The name Fred Schrader turns up for at least a few distinct individuals across public records. A Fred Schrader works as a patent attorney at Dentons in Auckland, New Zealand. Another Fred Schrader appears on LinkedIn as a professional in Yorkton, Saskatchewan, affiliated with Conexus Credit Union. Neither of those individuals has a meaningful public financial profile that would drive net worth searches at any scale.
The Fred Schrader this article is about is the American winemaker and entrepreneur who founded Schrader Cellars, LLC in Napa Valley, California, in 1998. He is the only Fred Schrader with a documented business history large enough to generate credible net worth discussion, and federal court records explicitly name him in connection with Schrader Cellars' ownership interests. If you landed here looking for one of the other individuals named above, their financial profiles are not publicly documented at any meaningful level.

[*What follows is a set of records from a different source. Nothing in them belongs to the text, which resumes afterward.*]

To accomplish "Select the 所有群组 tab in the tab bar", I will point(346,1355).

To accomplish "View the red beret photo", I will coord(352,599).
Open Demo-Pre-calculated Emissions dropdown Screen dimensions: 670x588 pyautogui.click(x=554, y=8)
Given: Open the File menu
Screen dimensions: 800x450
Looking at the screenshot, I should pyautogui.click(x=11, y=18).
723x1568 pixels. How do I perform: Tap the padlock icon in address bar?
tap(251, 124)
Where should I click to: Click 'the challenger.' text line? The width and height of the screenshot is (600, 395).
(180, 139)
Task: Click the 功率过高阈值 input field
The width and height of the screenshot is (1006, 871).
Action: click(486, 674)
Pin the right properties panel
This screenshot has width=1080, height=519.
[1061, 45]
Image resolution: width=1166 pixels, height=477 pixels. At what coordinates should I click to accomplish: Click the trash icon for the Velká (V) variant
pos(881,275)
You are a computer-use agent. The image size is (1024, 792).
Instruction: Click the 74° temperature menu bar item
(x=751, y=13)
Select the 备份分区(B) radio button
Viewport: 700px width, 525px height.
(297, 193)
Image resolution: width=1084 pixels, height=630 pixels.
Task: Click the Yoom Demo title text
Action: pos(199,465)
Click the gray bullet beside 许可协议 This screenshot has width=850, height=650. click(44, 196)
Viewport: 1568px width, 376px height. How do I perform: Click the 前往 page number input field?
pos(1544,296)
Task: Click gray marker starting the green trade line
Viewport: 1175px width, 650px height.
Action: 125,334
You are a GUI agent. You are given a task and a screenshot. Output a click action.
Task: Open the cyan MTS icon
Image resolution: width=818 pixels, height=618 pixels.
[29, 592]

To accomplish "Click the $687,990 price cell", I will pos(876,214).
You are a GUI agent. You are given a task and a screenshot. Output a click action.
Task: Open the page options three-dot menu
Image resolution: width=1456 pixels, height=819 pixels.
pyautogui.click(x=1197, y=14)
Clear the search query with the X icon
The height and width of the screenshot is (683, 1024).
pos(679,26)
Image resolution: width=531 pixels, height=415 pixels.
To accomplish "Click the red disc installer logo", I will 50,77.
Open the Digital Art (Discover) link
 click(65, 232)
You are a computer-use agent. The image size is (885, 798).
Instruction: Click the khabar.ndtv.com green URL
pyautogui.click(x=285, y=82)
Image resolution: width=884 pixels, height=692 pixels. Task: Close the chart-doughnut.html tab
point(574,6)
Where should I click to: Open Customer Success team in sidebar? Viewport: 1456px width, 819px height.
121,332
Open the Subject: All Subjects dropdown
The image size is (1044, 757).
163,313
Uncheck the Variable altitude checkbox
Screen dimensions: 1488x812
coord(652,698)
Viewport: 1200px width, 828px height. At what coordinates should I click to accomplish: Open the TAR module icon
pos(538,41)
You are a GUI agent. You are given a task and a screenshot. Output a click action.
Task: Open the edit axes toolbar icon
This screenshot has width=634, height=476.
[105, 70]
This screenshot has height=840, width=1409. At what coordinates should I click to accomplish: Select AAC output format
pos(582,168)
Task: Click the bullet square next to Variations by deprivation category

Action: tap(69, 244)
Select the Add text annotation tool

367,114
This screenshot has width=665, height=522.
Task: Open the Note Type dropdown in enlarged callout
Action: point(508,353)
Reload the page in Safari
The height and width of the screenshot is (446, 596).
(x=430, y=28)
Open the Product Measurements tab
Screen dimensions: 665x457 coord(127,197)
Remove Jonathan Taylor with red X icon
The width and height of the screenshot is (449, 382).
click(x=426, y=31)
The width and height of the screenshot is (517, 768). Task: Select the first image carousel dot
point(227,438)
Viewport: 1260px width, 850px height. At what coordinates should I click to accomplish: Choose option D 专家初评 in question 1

Net worth: range vs. confirmed figure
There is no confirmed, publicly disclosed net worth figure for Fred Schrader. He is a private individual who has not filed public financial disclosures, held public office, or been required to report personal wealth through regulatory channels. What we do have is a documented business event: Schrader Cellars was acquired by Treasury Wine Estates (ASX: TWE) in 2017. Treasury Wine Estates is a publicly traded Australian company, and the acquisition was reported in trade press, but the exact purchase price was not publicly disclosed in granular detail.
Working from what is documented, a reasonable estimate of Fred Schrader's net worth falls in the $5 million to $20 million range. The lower bound reflects a conservative valuation of a boutique Napa winery with limited production volume and strong critical ratings. The upper bound accounts for the premium valuations that cult Napa Cabernet brands command, particularly those with 100-point scores from major critics. Schrader Cellars achieved exactly that kind of recognition, which historically pushes acquisition multiples significantly higher than standard winery benchmarks. Any figure outside this range, either lower or higher, should be treated with skepticism unless it is accompanied by a specific sourced transaction or disclosure. If you are trying to track Hank Schrader net worth specifically, you will need to separate that from Fred Schrader’s documented winery-based wealth range.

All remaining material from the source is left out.